In 2007, Frank John wore an eagle feather as well, again over the objection and disapproving stares of Gowanda School officials. The school superintendent, Chuck Rinaldi attempted to convince Ross John, Sr. to bring his son into line, expressing his disappointment in Frank's refusal to obey the "rules". Ross obviously stood with his son on this and Frank, like my son before him graduated with distinction and honor.

The same superintendent who served in the position in 2005 and 2007 offered the written response to the request. "To the Native American Members of the Class of 2013:... I regret to disappoint you but the Board was not able to reach a majority decision that would have granted permission for students to wear an eagle feather."

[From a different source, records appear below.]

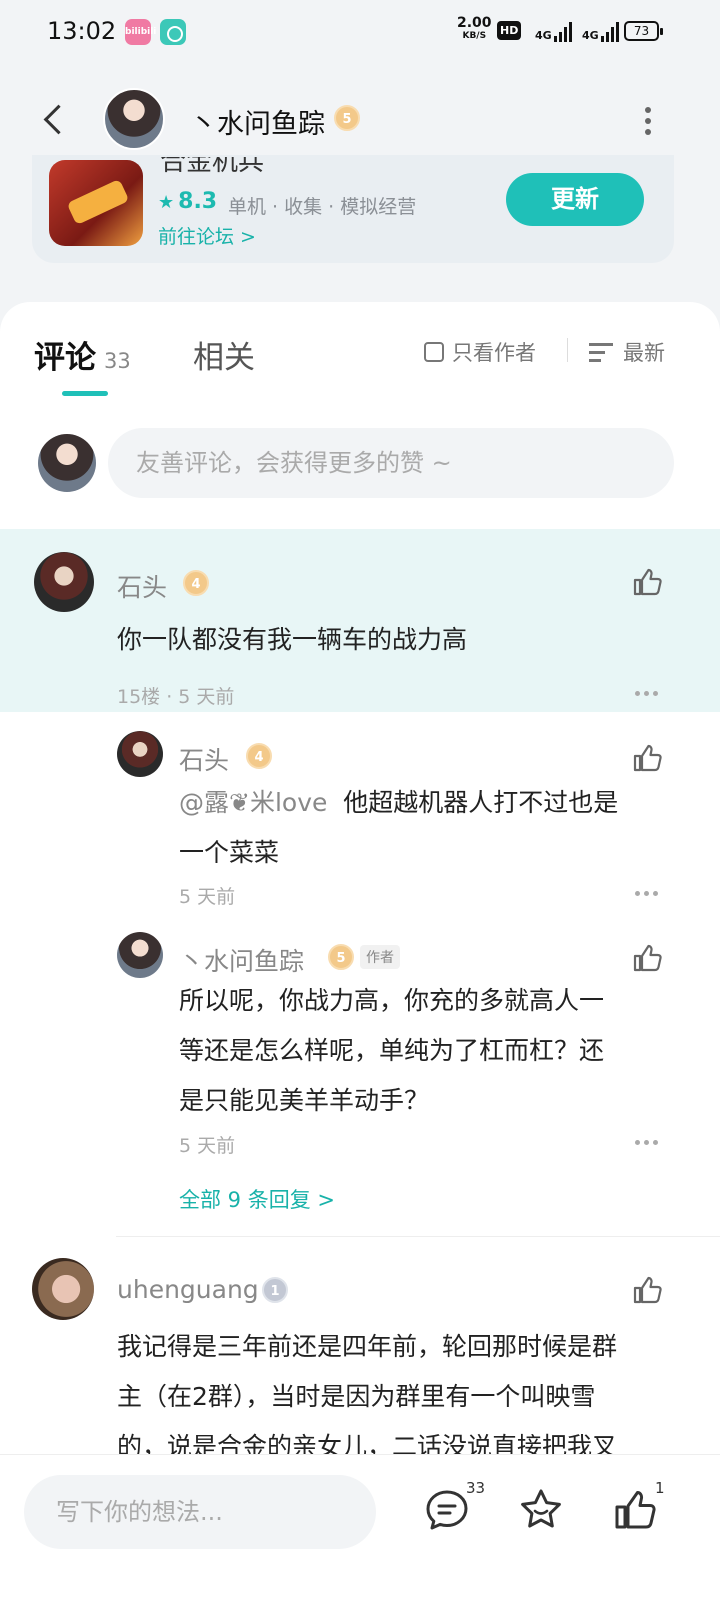 The height and width of the screenshot is (1600, 720). What do you see at coordinates (322, 207) in the screenshot?
I see `game-tags: 单机 · 收集 · 模拟经营` at bounding box center [322, 207].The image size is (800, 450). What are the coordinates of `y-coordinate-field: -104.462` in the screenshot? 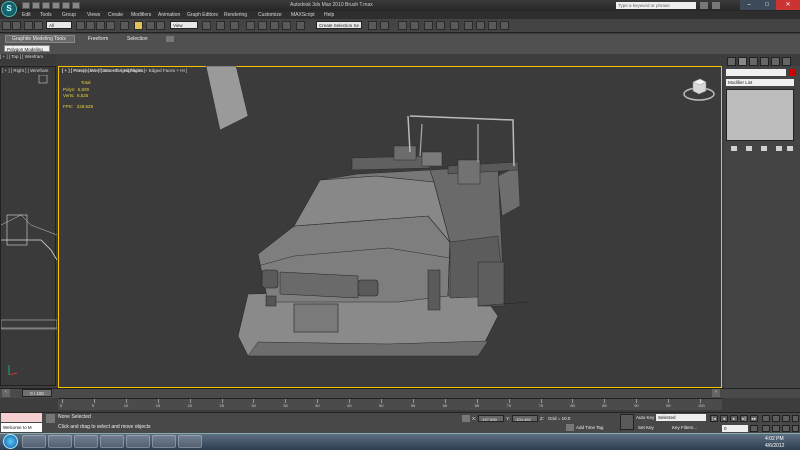 It's located at (525, 418).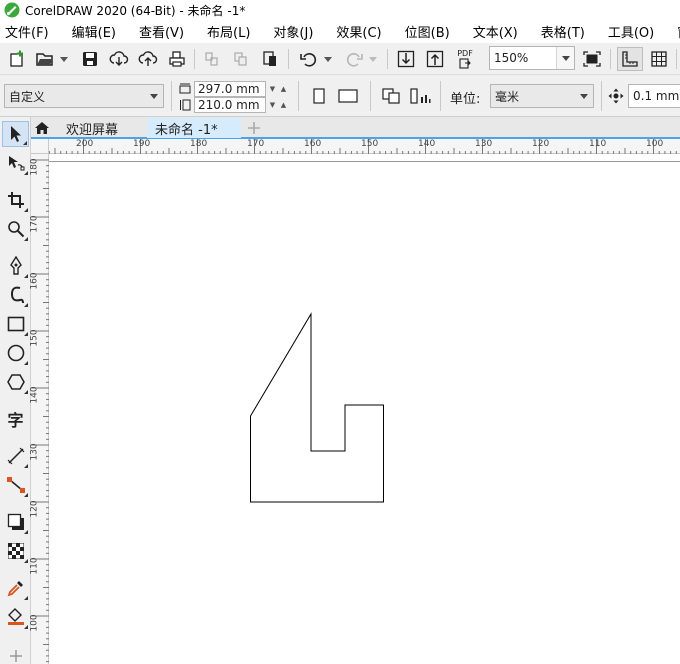  I want to click on connector-tool, so click(16, 485).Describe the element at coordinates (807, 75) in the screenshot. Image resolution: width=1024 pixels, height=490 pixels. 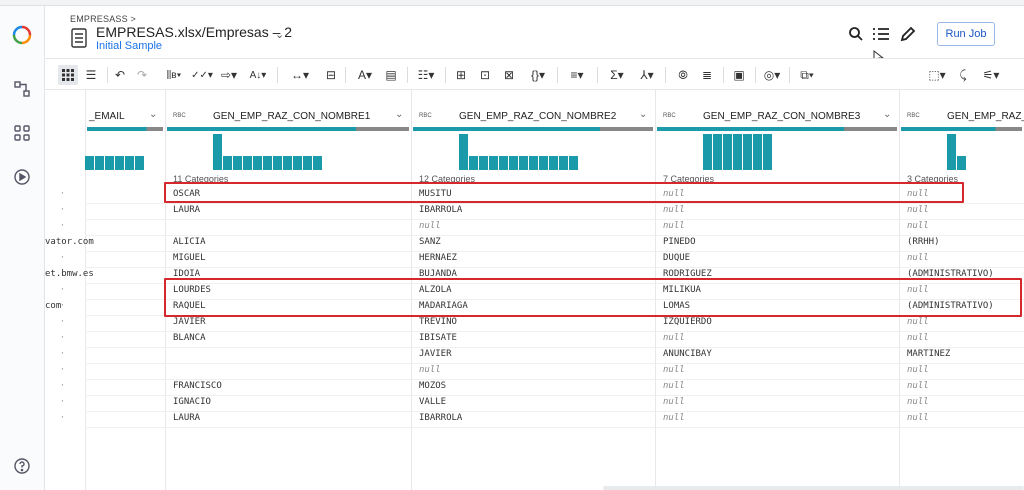
I see `multi-column-icon: ⧉▾` at that location.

Certainly there is not a Native person alive today that is not aware of the ignorance and racism toward them that is harbored by many around our communities. The struggle for some to keep this sentiment neatly below the surface is very difficult and sometimes, impossible. So the failure to grant permission is no surprise and so like every other year when students desired to express pride in who they are, Native students will do so again this year against the backdrop of disapproving eyes from the school board and school officials.
The failure of politicians even at this level to address simple issues is now the rule rather than the exception. However the reasons expressed by Mr. Rinaldi and the Board simply defy the very idea that any of them should be involved in education.
The first reason they listed was whether it was legal for a school district to condone the wearing of a feather, especially considering that the "American eagle is a protected species". What does that say about the intelligence of those involve with the education of children when such a simple and basic question eludes their ability to get an answer? Were they really afraid the "Savages" would go on an eagle killing spree for graduation?

The next question they wrestled with was whether the Seneca Nation would approve or any other "tribal organization" for that matter. There "simply was not enough time to research the questions". Apparently 8 years or even 6 years was not enough time to determine if the Seneca Nation and other organizations that host Pow Wows, parades, festivals and ceremonies with enough eagle feathers worn to make Big Bird jealous could approve of such a thing.

But the third question and the one they always have to get to is: What if? "What would the board do if a different student or students decided to wear symbols representing their personal religious, ethnic or racial group?" "What if someone showed up with a confederate flag, wiccan (witch) symbol or in the extreme, Nazi cross?" Although I am not sure I even need to address the disrespectful and insulting analogy made between a symbol of our identity and the choices Mr. Rinaldi made for comparison, let me say it is amazing how he or anyone on the Board could maintain this level of ignorance about who and what Native people are. Seneca is not a religion. Mohawk is not an ethnicity and Cayuga is not a race. Tuscarora is not a belief and Onondaga is not a lifestyle choice. We are not Native Americans. We are Onkwe Ohnwe, real human beings with a culture, a history, a future and ties to our homeland that Americans can't begin to understand. And these comments make it obvious. An eagle feather is not the symbol of a belief system or a philosophy. It is a symbol of respect and honor and the connection that we have for each other, our past and to nature. It also represents a reminder to stay vigilant and aware of the threats to our people; threats such as those born out of ignorance and racism.

What would happen if someone showed up with an American flag and everyone stood and pledged to it, or if a Christian prayer was said, or if someone wore a cross or a Crucifix? Nothing!


1 comment:

Anonymous said...

It's sad the power that school administrators think they have been given to rule on matters they have no real authority over, but yet how they fail to act in matter in which they are responsible, like bullying by students.